16982
Exome-sequencing based gene discovery and systems biology of autism spectrum disorders

Saturday, May 17, 2014: 1:30 PM
Marquis D (Marriott Marquis Atlanta)
S. J. Sanders1, A. J. Willsey1, K. Roeder2, B. Devlin3, N. Sestan4 and M. W. State1, (1)Psychiatry, UCSF, San Francisco, CA, (2)Statistics, Carnegie Mellon University, Pittsburgh, PA, (3)University of Pittsburgh, Pittsburgh, PA, (4)Yale School of Medicine, New Haven, CT
Background: De novo loss of function (nonsense, canonical splice site, and frameshift) mutations are associated with ASD based on the observation of a higher rate in cases versus unaffected controls via exome-wide analyses. Furthermore, identification of multiple de novo LoF mutations in the same gene in unrelated individuals has emerged as a reliable approach to identifying ASD-associated genes at genome-wide significance. Previously, based on an initial set of nine ASD-associated genes emerging from exome analyses of 1,043 families, we conducted a co-expression analysis, leveraging spatio-temporally rich data from developing human brain, that has identified layer 5/6 glutamatergic neurons in the prefrontal cortex during human mid-fetal development as relevant for ASD pathophysiology.

Objectives: To identify additional ASD-associated genes in a hypothesis naïve manner by conducting further whole-exome sequencing, and to use these genes as inputs for an expanded gene co-expression analysis aimed at refining spatio-temporal understanding of ASD pathophysiology.

Methods: We present an analysis of whole-exome sequencing of 457 previously un-reported simplex families from the Simons Simplex Collection (SSC), contributing to a combined analysis of 1,500 simplex ASD families. Two detection algorithms are used to identify single nucleotide variants (SNVs) and insertion/deletions (indels) separately. All putative de novo LoF mutations are confirmed through PCR and Sanger sequencing. Genes with multiple de novo LoF mutations are used as seed genes for co-expression analyses aimed at refining our recently reported spatial and temporal data regarding convergence of ASD related genes in mid-fetal human cortical development.

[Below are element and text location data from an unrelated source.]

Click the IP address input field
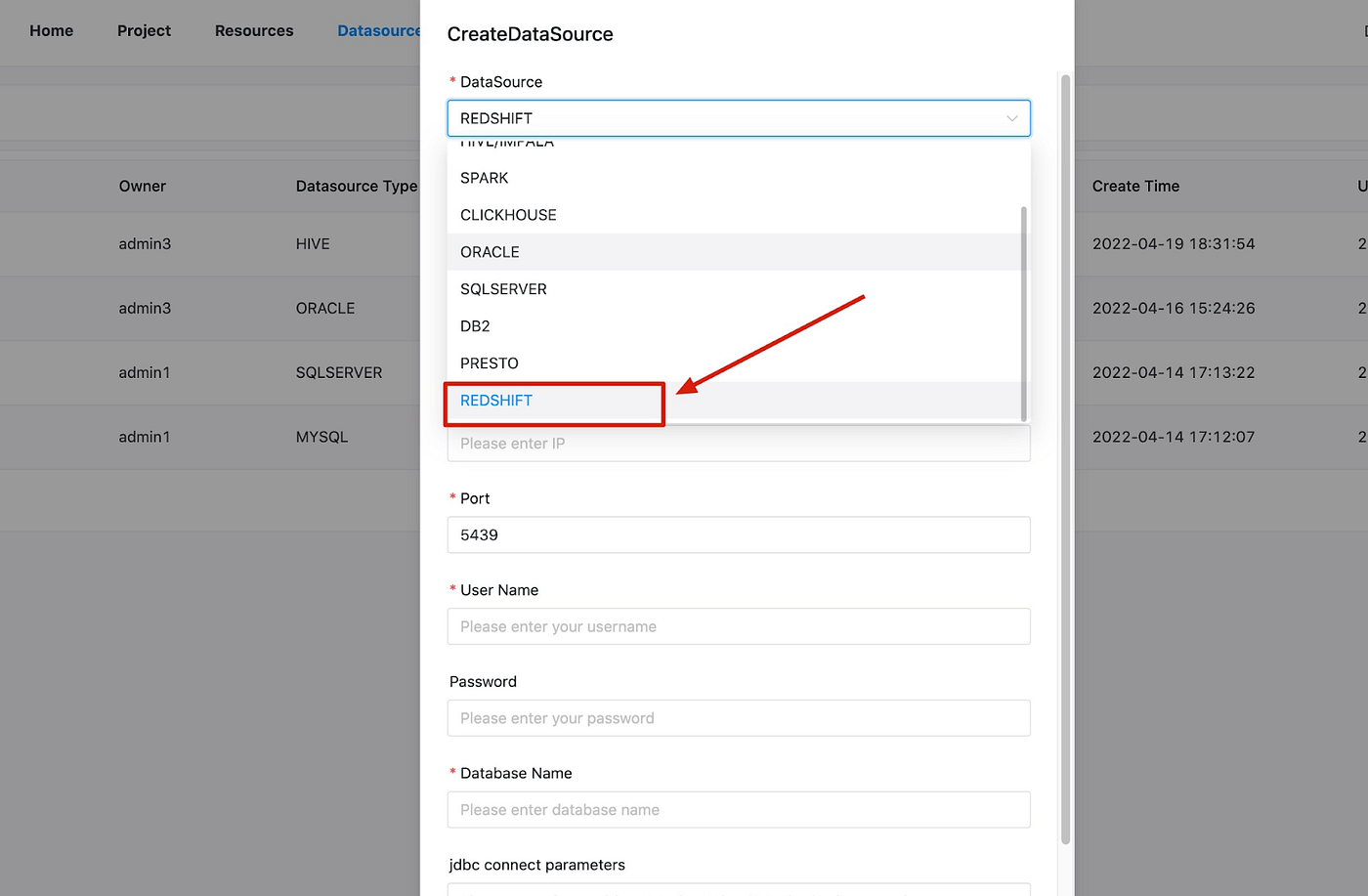1368x896 pixels. click(739, 443)

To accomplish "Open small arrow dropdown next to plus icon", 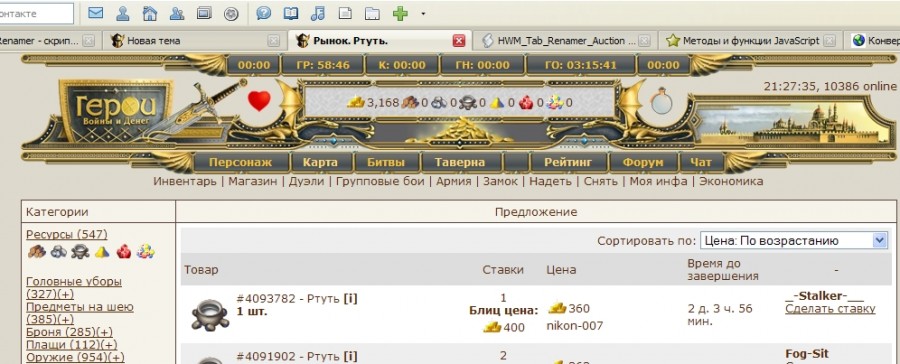I will [423, 13].
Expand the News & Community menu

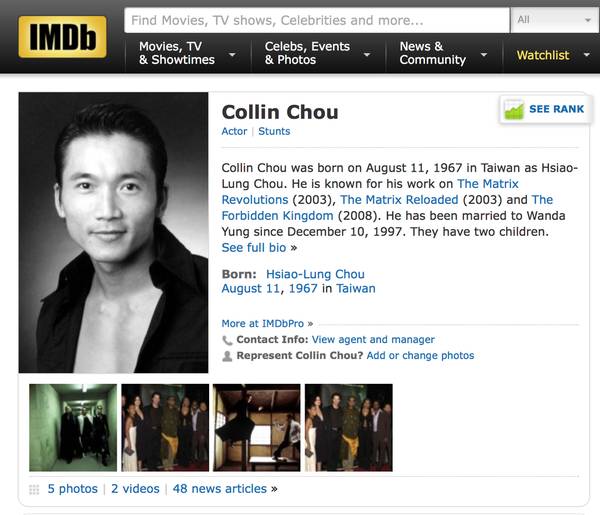444,53
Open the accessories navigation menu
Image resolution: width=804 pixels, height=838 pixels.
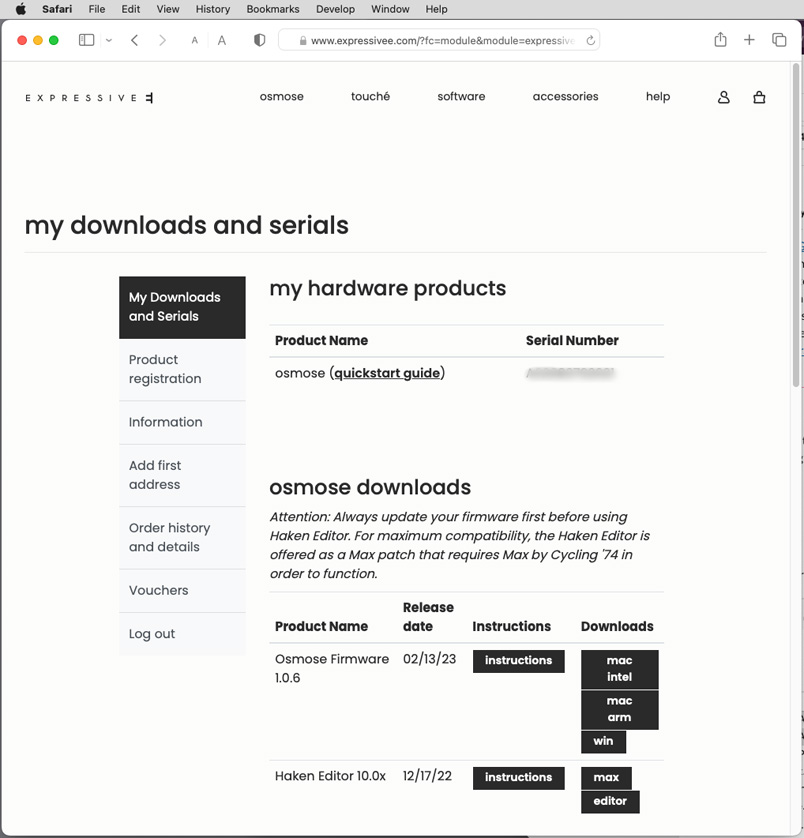[x=565, y=96]

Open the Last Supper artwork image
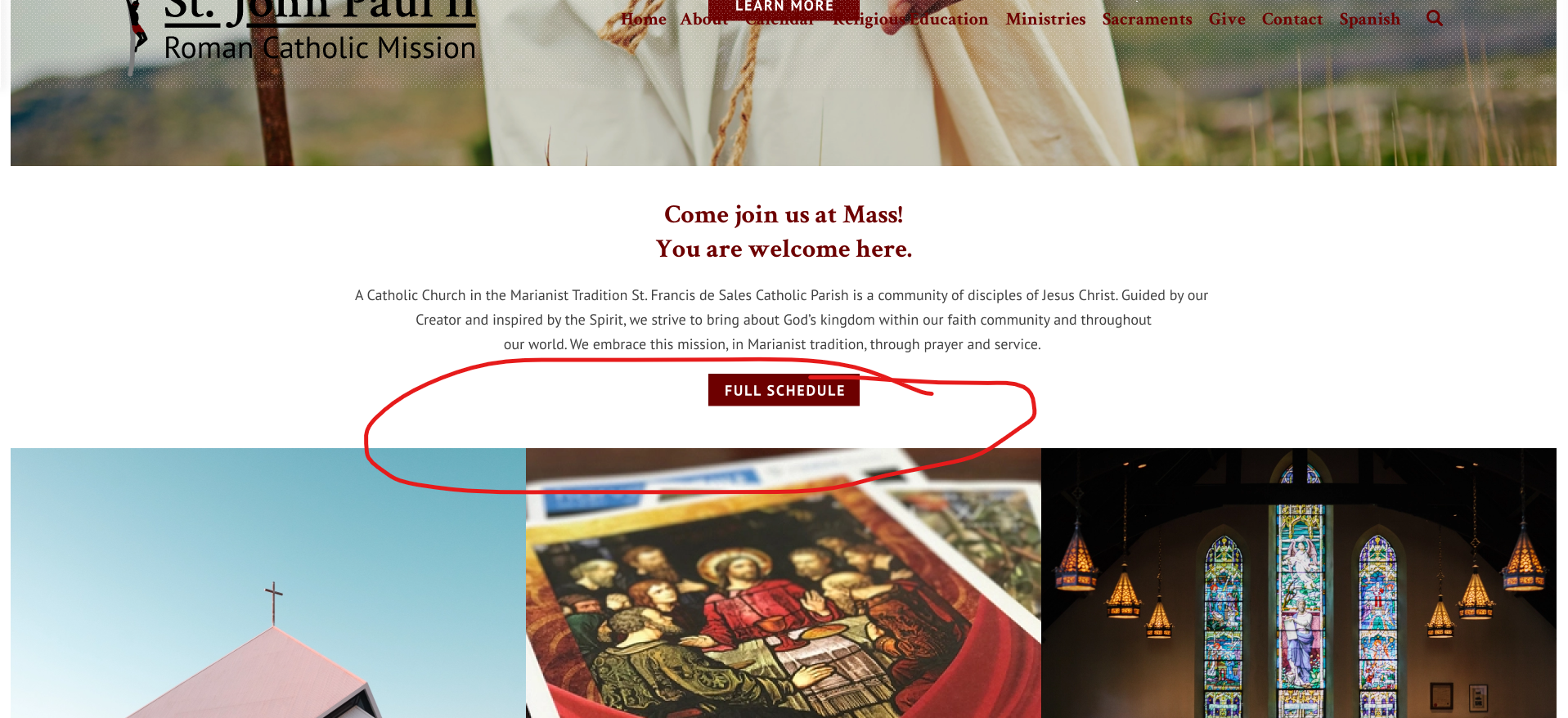click(784, 582)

Results: A total of 196 genes were observed to have at least one de novo LoF variant in an affected individual. Of these genes, 18 show at least two de novo LoF variants in affected individuals. Comparison with the distribution of de novo LoF variants in the unaffected siblings demonstrates that the 196 have a >50% probability of being associated with ASD while the 18 genes with multiple LOF mutations have a >95% of being associated with ASD risk. Eight of the 18 genes with multiple de novo mutations are novel ASD-associated genes. Co-expression network analysis based on the expanded set of genes validates our previously observed findings pointing to a convergence of ASD-related mutations in layer 5/6 glutamatergic neurons in the prefrontal cortex during mid-fetal development.

Conclusions: Ongoing exome sequencing of ASD trios is rapidly expanding the list of ASD-associated genes. Identification of these genes facilitates analyses of the biological systems underlying ASD pathology. The discovery of additional ASD genes and an expanded co-expression network analysis reported here highlights the convergence of ASD genes in deep layer glutamatergic neurons in the prefrontal cortex during mid-fetal development, strengthening this association. As expected, the data also point to additional possible points of spatio-temporal convergence of ASD mutations, underscoring the importance of integrating other gene discovery methods and genomic datasets such as chromatin state and gene regulation.